- PASSAGE PROVIDED -
━━━━━━
Hello! Today I have a new pattern to share with you from Rainer & Bear. The Acharn Romper was part of a hand knitted collection designed exclusively for Fortnum & Mason, and now you can knit it too! Rainer & Bear patterns are beautifully produced with instructions that are easy to follow with a style that is vintage inspired and classic baby. Isn't this romper just precious with the cable detail down the sides and on the straps? The designers have kindly offered my readers a 30% discount on the pattern until the end of February using the coupon code: knitionary. I've got my yarn chosen and my pattern printed and I'm ready to knit this for my beautiful seven month old grandson.

The Acharn Romper by Rainer & Bear

It's super easy to use a coupon code, but if you've never used one, here's how it's done:

How to use a coupon code:

Click the pattern link above.
Select "add to cart", then select "checkout" on the pop-up window.
Hit the "add a coupon" button and type in knitionary.
Hit the "apply now" button.
The adjusted price will reflect the 30% discount.
Ater purchase, your pattern will be available to download and print.

It is a fact that all babies look scrumptious in hand knits. I've knit baby garments for years and feel so lucky that I now have a baby model right in my own family!

I make sure that all my baby knits are made with soft, machine washable fibers (I use mostly wool, cotton, or a blend of both). The Acharn Romper calls for DK weight yarn and I have chosen the soft and machine-washable Rowan Softyak DK for my new project. I love this yarn. It is predominately cotton with 15% yak and a dash of nylon. It knits up easily and beautifully, with a bit of sheen, and soft enough to go next to anyone's skin. It has a chain construction and therefore has a bit of bounce that helps to make the stitches line up evenly. Definitely not your everyday cotton. Below is a list of my favorite knitting yarns for baby; all are machine wash, super soft, easy to knit, and readily available:

Three Irish Girls Springvale DK--100% wool
Rowan Summerlite 100% cotton in either DK weight or fingering weight
I also love the Debbie Bliss Cashmerinos in sport weight or aran weight,
a blend of wool, acrylic, and cashmere.
━━━━━━
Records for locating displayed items
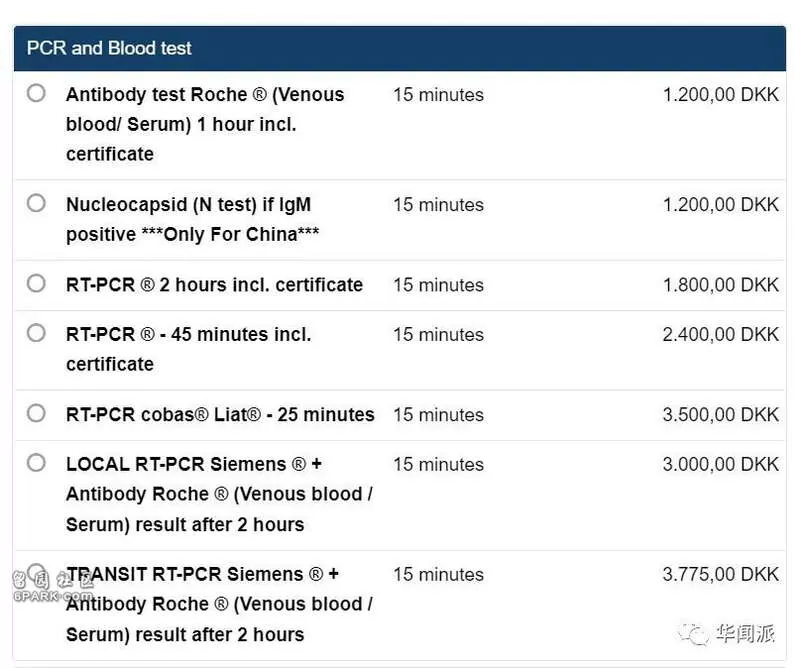The height and width of the screenshot is (668, 800).
Task: Click Nucleocapsid Only For China label
Action: pos(193,219)
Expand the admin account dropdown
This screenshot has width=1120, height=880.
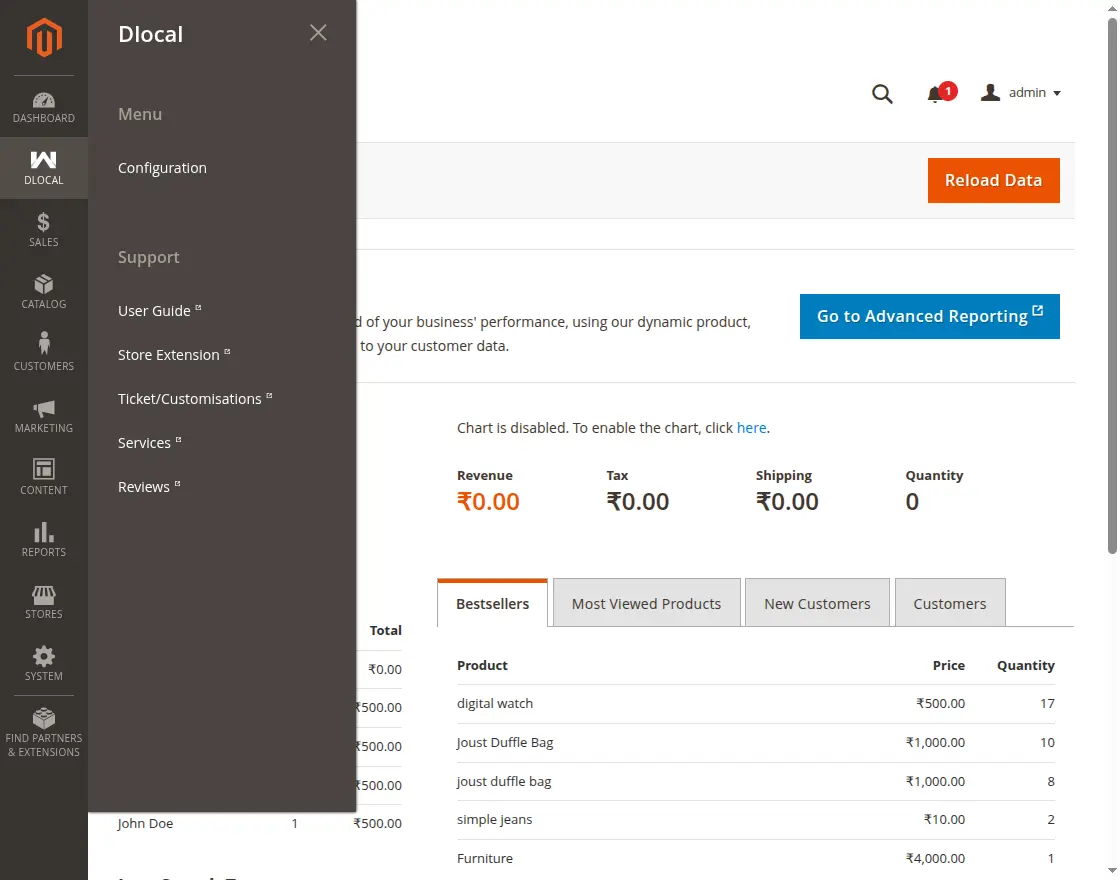(x=1020, y=92)
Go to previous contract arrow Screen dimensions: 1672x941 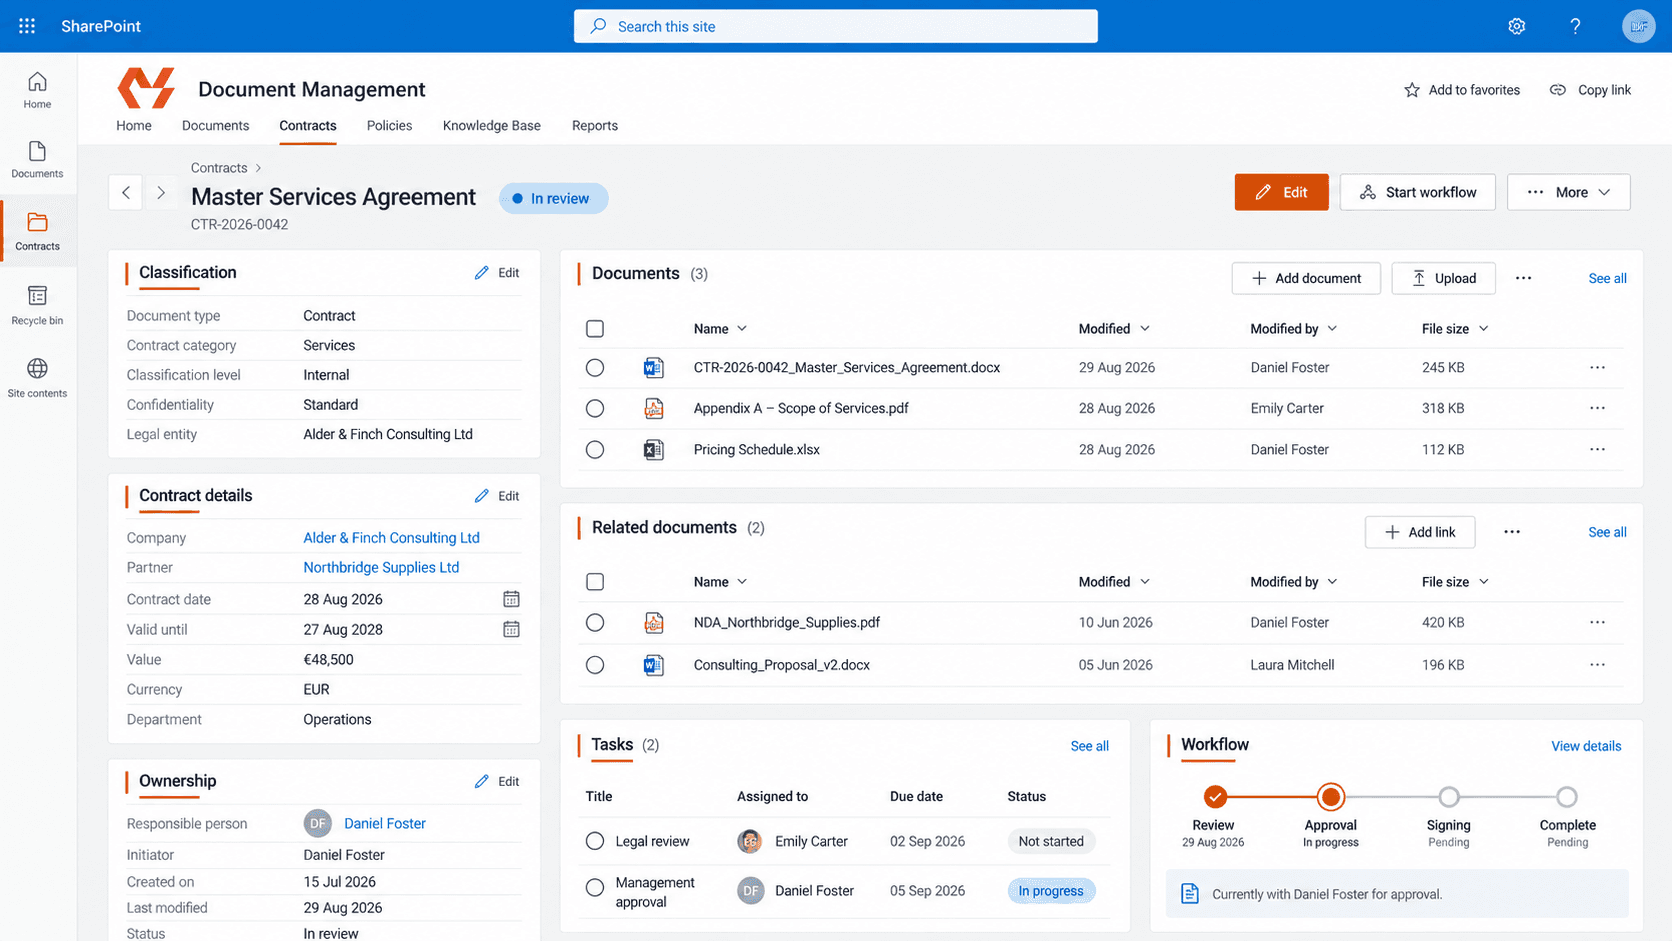point(126,193)
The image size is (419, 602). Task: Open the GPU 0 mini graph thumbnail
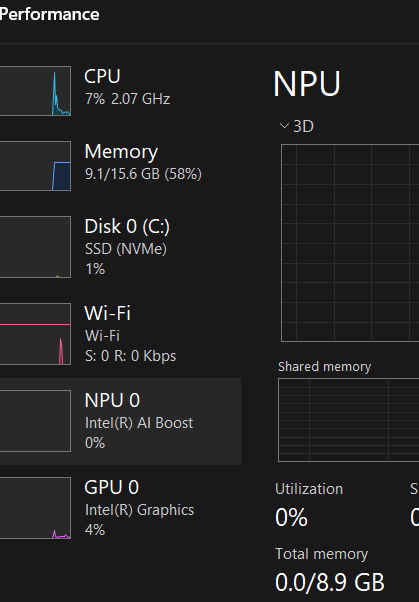[x=35, y=508]
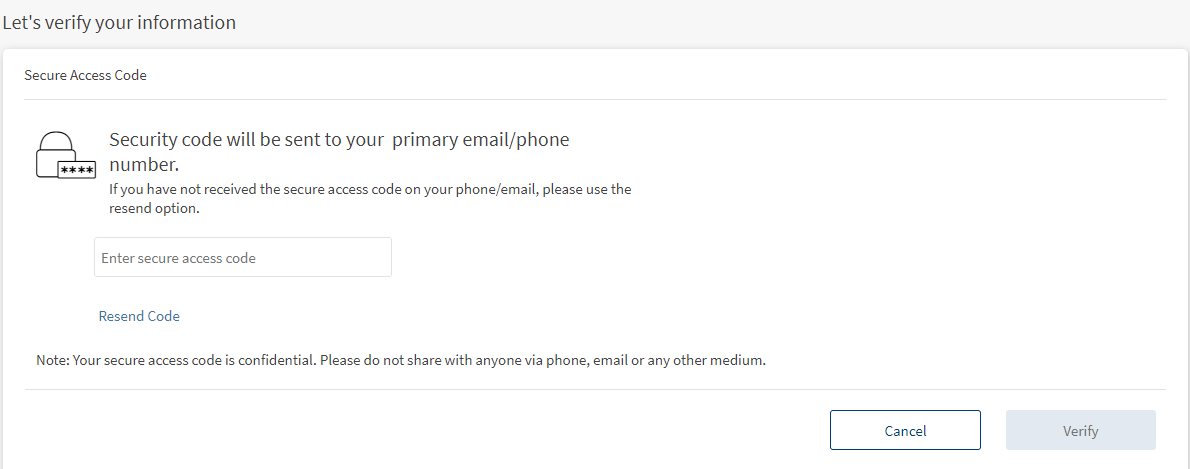Click the Secure Access Code section title
This screenshot has width=1190, height=469.
[x=85, y=75]
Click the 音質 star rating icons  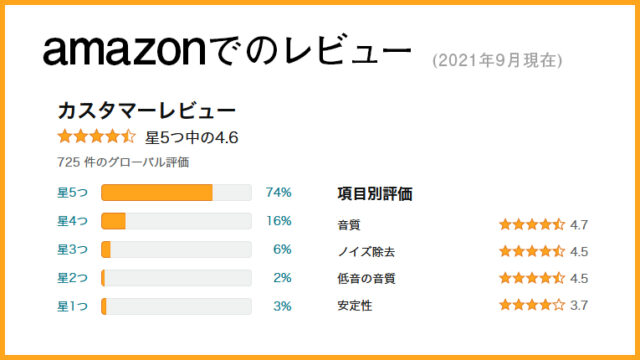[532, 224]
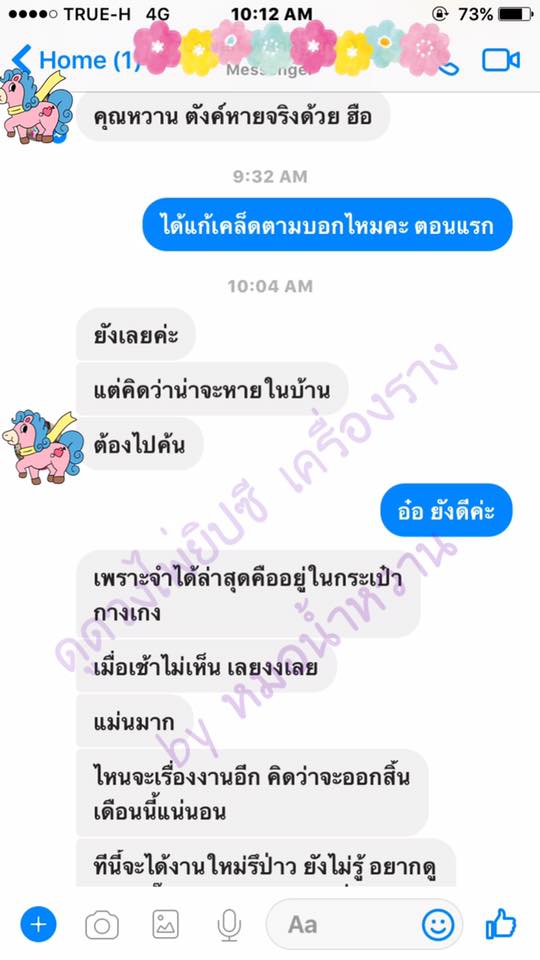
━━━━━━
- EXERCISE PROMPT -
Write the next part of the knitting post about the Acharn Romper, picking up after its final line. The records have no connection to the knitting post about the Acharn Romper.

- SOLVED PROBLEM -
This winter our little guy is wearing the knits I made for him before he was born. Likely he won't fit into any of these next winter, but we love them so much I'm planning to knit them again using the same patterns and the same yarn but knitting a size or two larger. The first one below is the Alaskan Pullover by Ainur Berkim. My son wants it again exactly the way it is--same colors, same yarn, and in fact is obsessed with it and wants one for himself! The designer says her husband wants one too so she is working on adult sizing. When I hear it's available, I'll make sure to let you know.

Stitches West is next weekend and I'm heading straight to the Three Irish Girls booth to get some Springvale DK again to remake this darling Silver Birch from Sarah Cooke below in the next size up. Won't this be too cute in red? Or a bright blue? I'm open to anything, including this pretty sea glass color again.

He has his learner's permit already! 

The Jump For Joy hoodie uses aran weight yarn. The machine wash Rowan yarn I used was discontinued so I'm bringing the pattern with me to Stitches to see what I can find. I'm open to any color but the kids do like this gray with the yellow and red touches. The pictures above and below are of our backyard explorations. He sits low in his little push car and we circle the garden a few times to pick flowers, swat oranges, pat moss, pick up sticks, that sort of thing. It takes a good half hour to do all this and when I have him for the day, we explore once in the morning and again in the afternoon. It's so sweet to see him concentrate on some tiny thing, but I wish I had a nickel for every time I've asked him not to put something in his mouth.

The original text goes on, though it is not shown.